THE PROBLEM: The answer must consist solely of the lines below starting at the one containing "Given: Toggle the 内存使用率 legend series" and ending at the one containing "You are a computer-use agent.", repeated exactly, with both ends included and all pictures omitted.

━━━ INFORMATION

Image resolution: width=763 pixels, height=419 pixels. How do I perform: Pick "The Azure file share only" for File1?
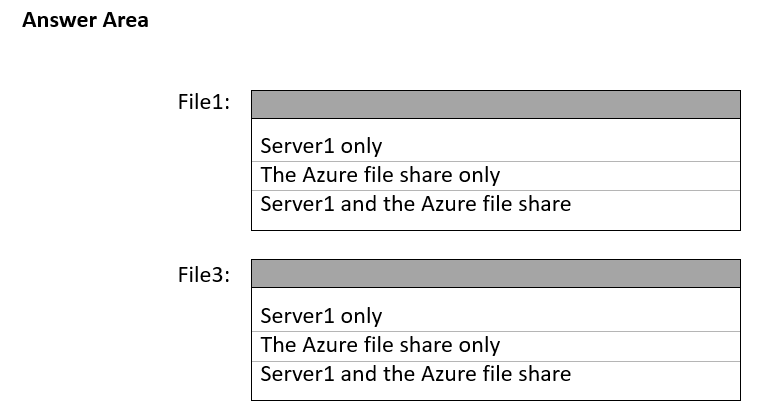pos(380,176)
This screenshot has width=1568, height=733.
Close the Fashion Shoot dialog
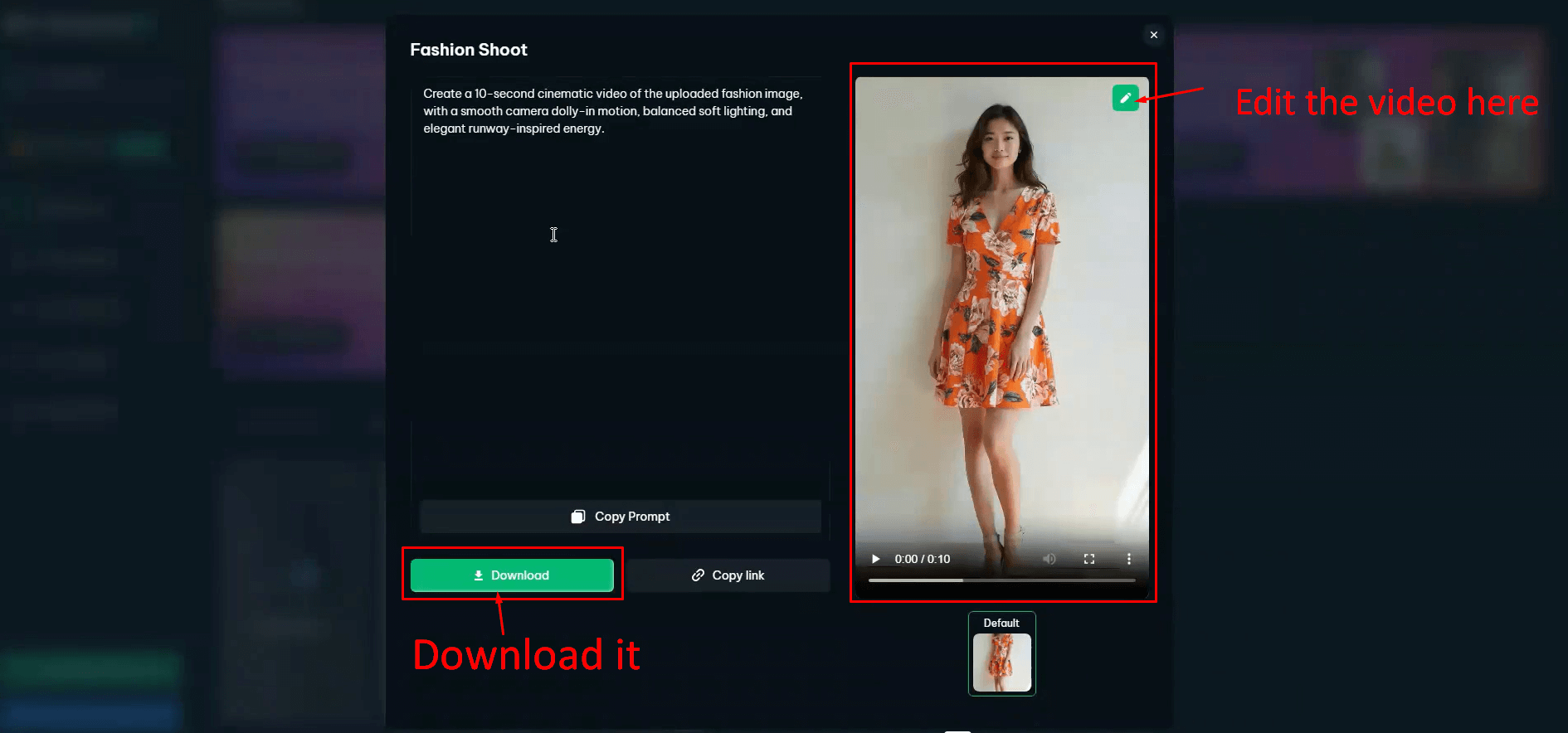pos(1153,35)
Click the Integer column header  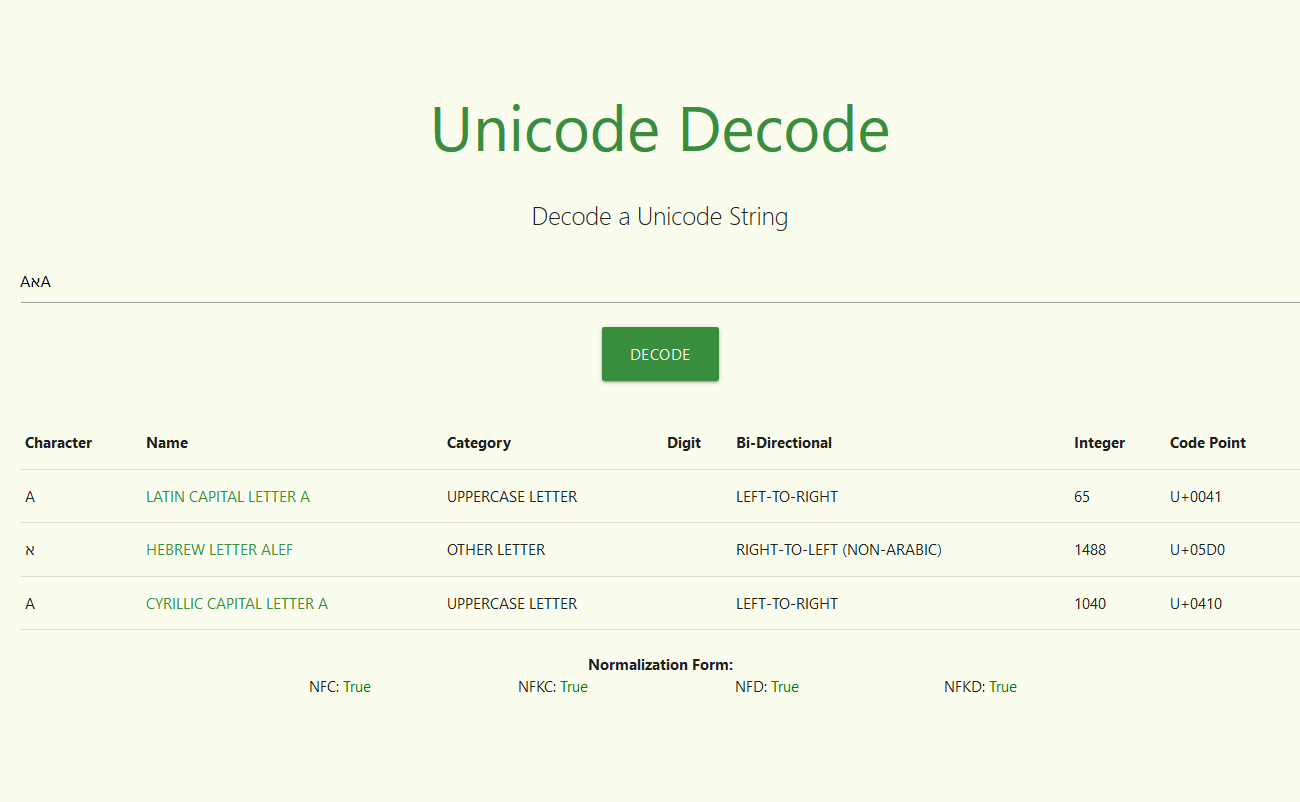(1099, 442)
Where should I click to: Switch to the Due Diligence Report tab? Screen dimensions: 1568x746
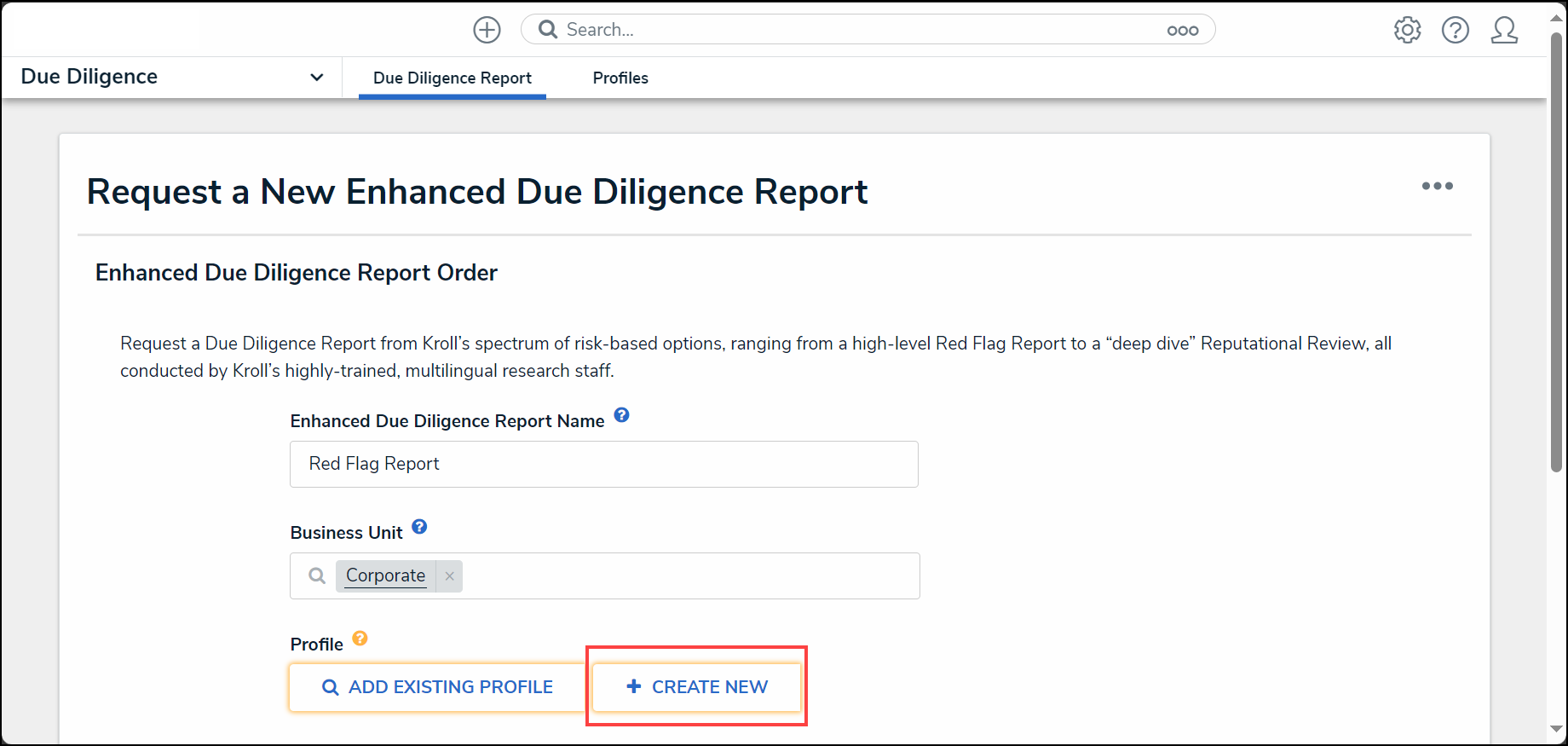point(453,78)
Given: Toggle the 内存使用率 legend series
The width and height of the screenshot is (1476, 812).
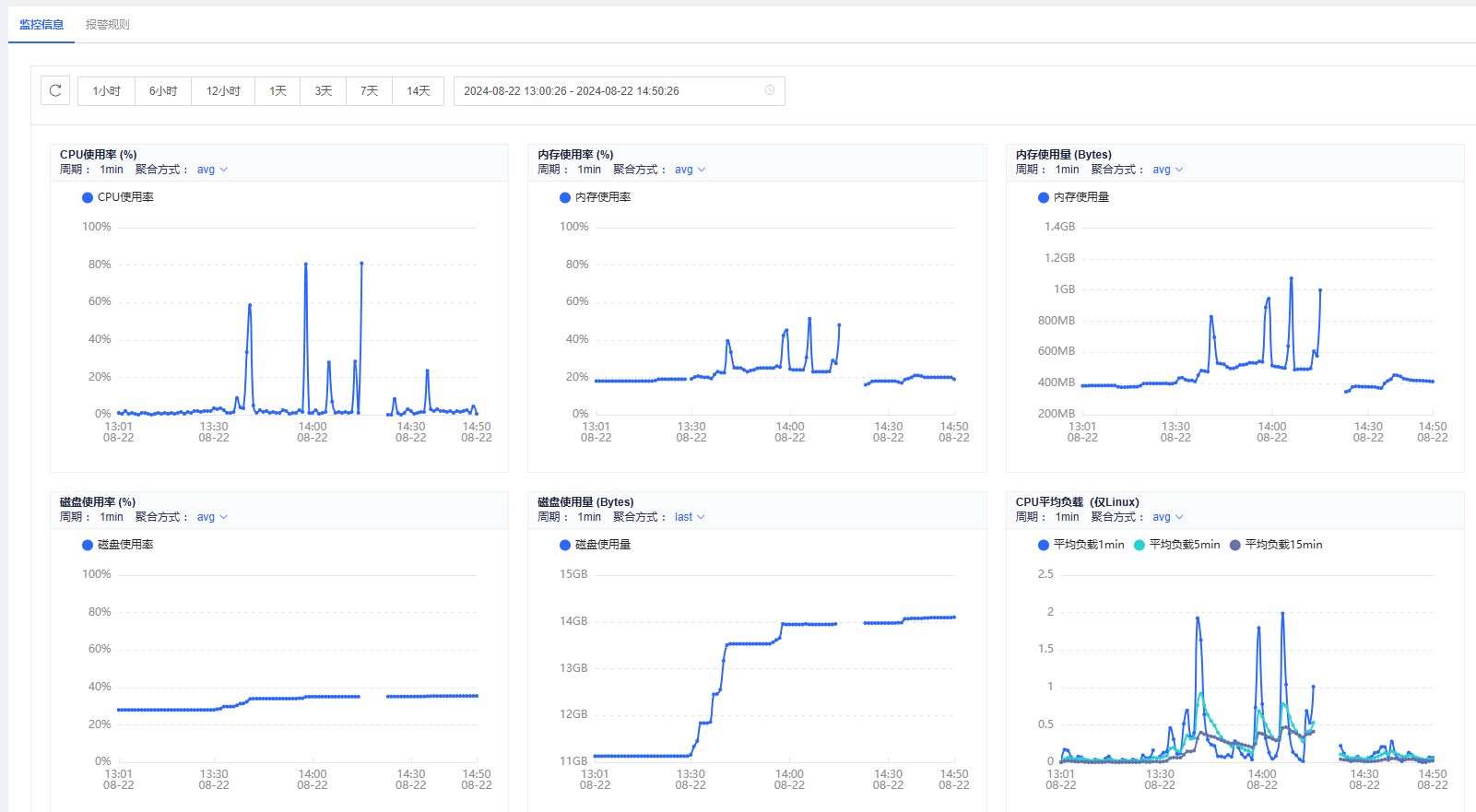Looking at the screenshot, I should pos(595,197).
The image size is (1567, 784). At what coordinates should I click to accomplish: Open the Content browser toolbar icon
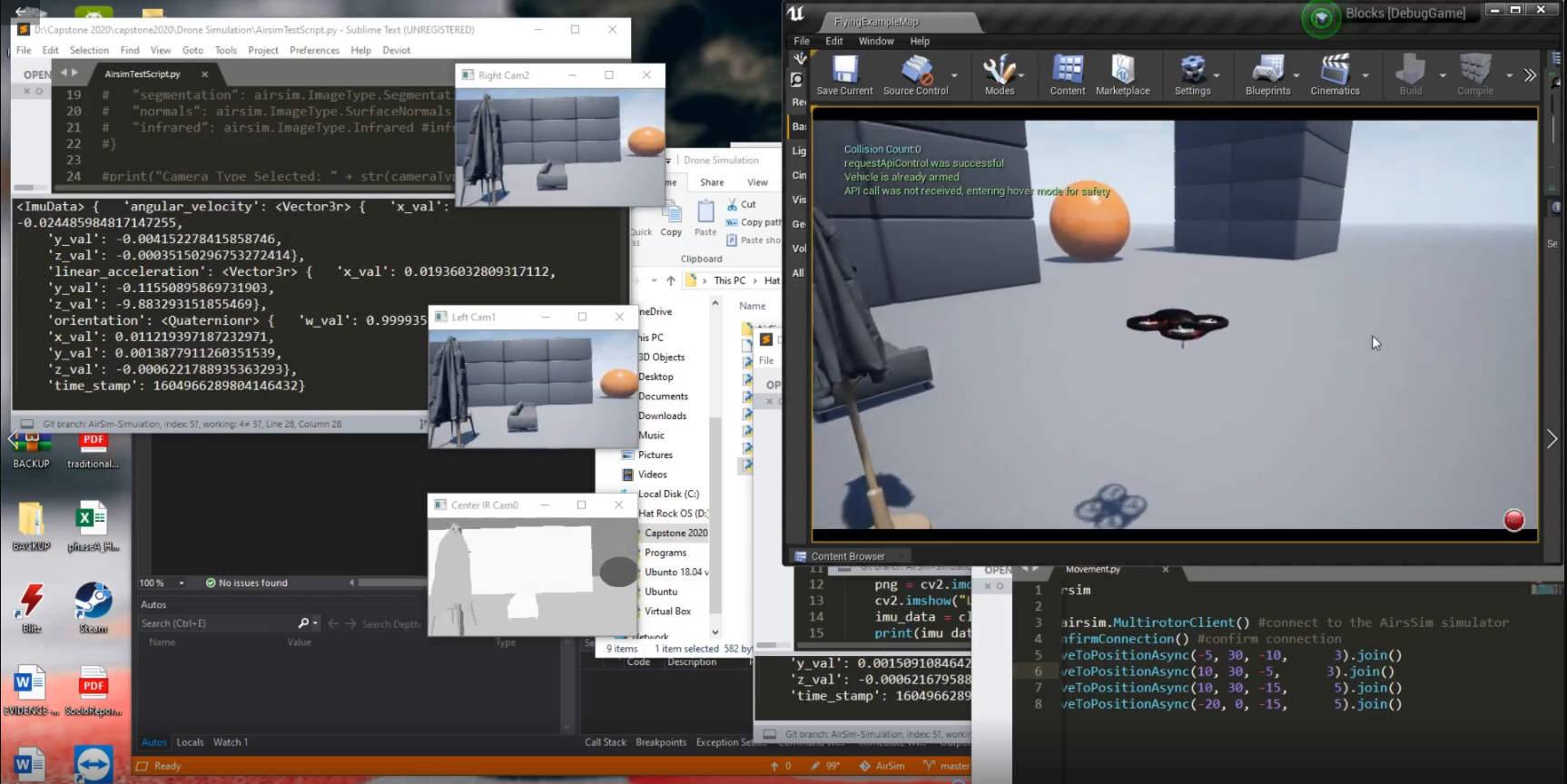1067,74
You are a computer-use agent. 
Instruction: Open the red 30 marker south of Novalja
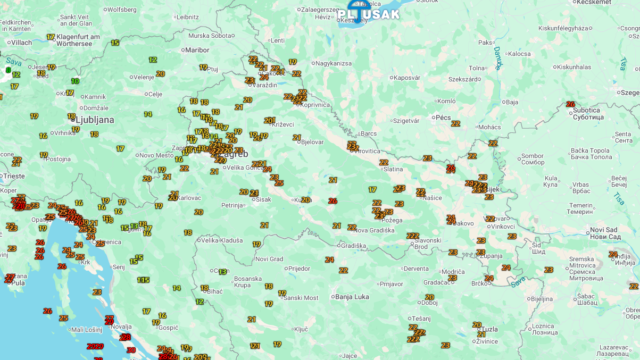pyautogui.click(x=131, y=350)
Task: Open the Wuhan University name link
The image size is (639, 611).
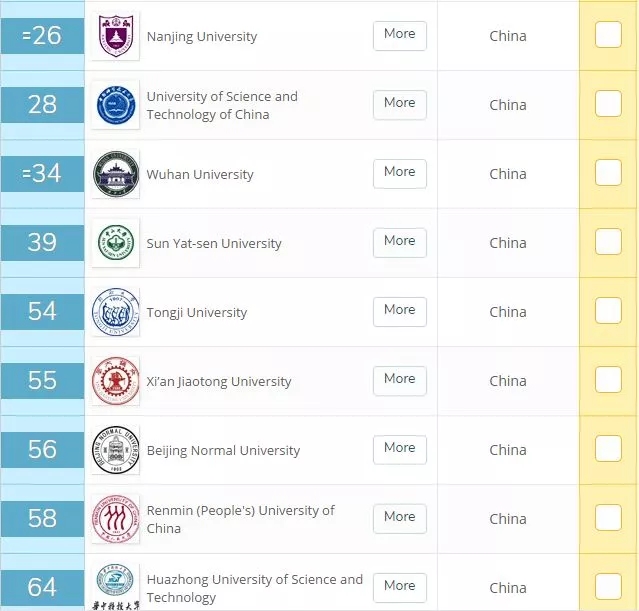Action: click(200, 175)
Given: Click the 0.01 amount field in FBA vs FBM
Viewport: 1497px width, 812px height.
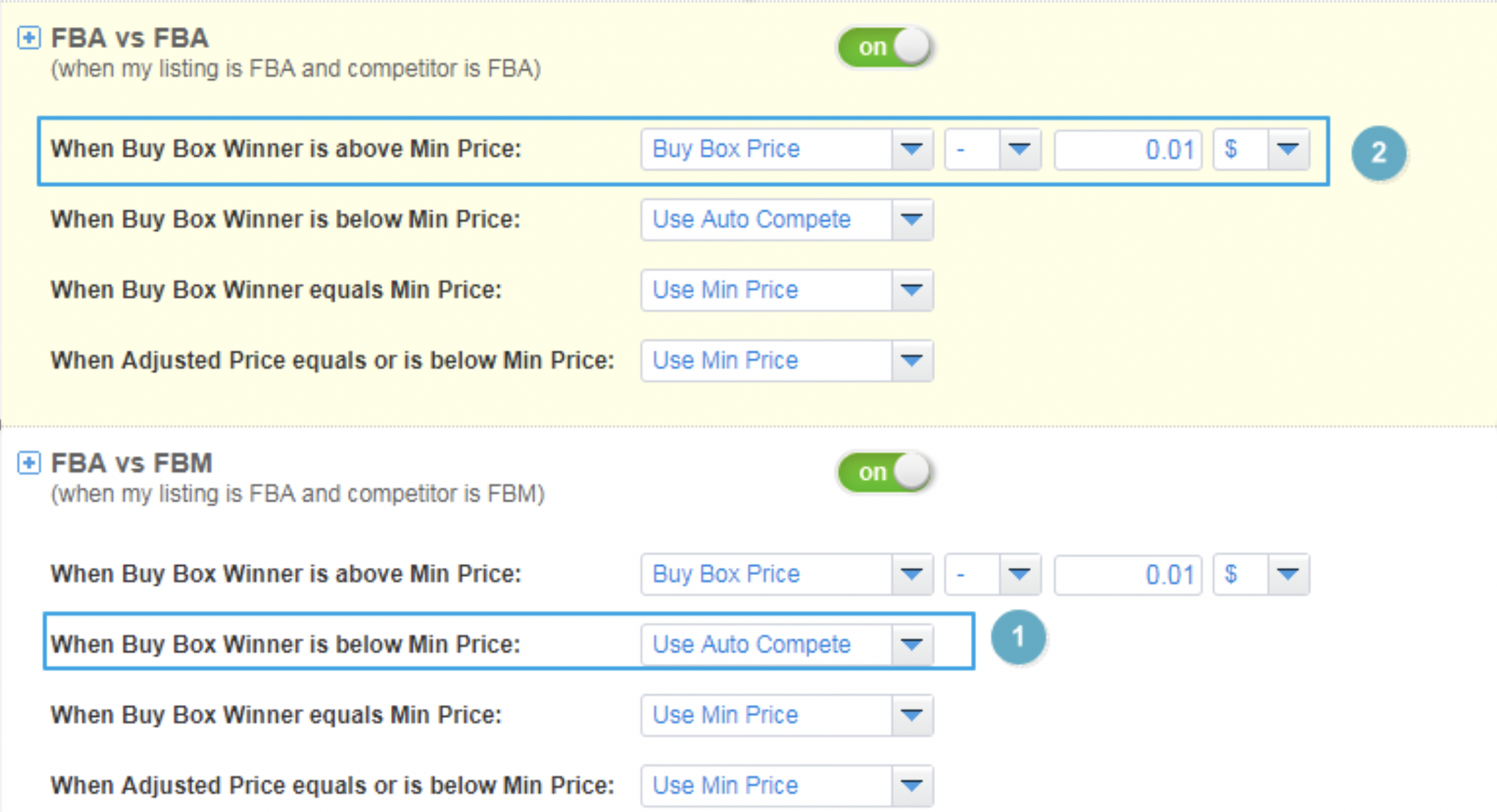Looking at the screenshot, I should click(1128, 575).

━━━━━━

SOLUTION BELOW:
Given: Toggle the 内存使用率 legend series
The width and height of the screenshot is (1476, 812).
Looking at the screenshot, I should pos(595,197).
The image size is (1567, 784). At what coordinates should I click to accomplish: Open the Content browser toolbar icon
1067,74
You are a computer-use agent. 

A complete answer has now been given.